TASK REQUIREMENTS:
Show each line of the records that contains the string "arrow", treating uppercase and lowercase as different.

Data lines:
┌──
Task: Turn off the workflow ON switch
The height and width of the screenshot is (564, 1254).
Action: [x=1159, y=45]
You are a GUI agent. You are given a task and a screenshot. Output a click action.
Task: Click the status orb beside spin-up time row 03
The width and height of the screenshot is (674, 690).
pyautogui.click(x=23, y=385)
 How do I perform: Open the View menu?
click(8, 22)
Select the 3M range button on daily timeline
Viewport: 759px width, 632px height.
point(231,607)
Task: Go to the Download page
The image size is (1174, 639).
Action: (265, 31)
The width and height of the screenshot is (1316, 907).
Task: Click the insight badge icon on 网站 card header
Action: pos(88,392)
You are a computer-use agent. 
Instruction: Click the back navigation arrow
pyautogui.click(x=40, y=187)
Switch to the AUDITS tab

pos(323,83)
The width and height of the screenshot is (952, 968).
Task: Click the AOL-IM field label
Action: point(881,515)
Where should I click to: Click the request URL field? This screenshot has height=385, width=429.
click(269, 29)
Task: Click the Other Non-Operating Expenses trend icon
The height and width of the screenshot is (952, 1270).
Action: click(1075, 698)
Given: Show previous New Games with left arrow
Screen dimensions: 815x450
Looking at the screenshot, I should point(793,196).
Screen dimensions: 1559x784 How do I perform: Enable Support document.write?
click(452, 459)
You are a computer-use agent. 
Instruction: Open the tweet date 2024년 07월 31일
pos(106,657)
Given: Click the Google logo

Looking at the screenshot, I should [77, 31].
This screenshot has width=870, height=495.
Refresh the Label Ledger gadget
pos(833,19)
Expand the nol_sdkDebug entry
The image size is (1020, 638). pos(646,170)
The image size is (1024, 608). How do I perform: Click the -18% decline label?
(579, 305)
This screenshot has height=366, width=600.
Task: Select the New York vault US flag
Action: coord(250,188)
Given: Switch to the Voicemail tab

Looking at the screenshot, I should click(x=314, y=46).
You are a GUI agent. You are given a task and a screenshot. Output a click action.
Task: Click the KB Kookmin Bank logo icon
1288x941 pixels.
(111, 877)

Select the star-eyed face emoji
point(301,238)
└──
OUTPUT:
Instruction: Click the back navigation arrow
Given: Show previous New Games with left arrow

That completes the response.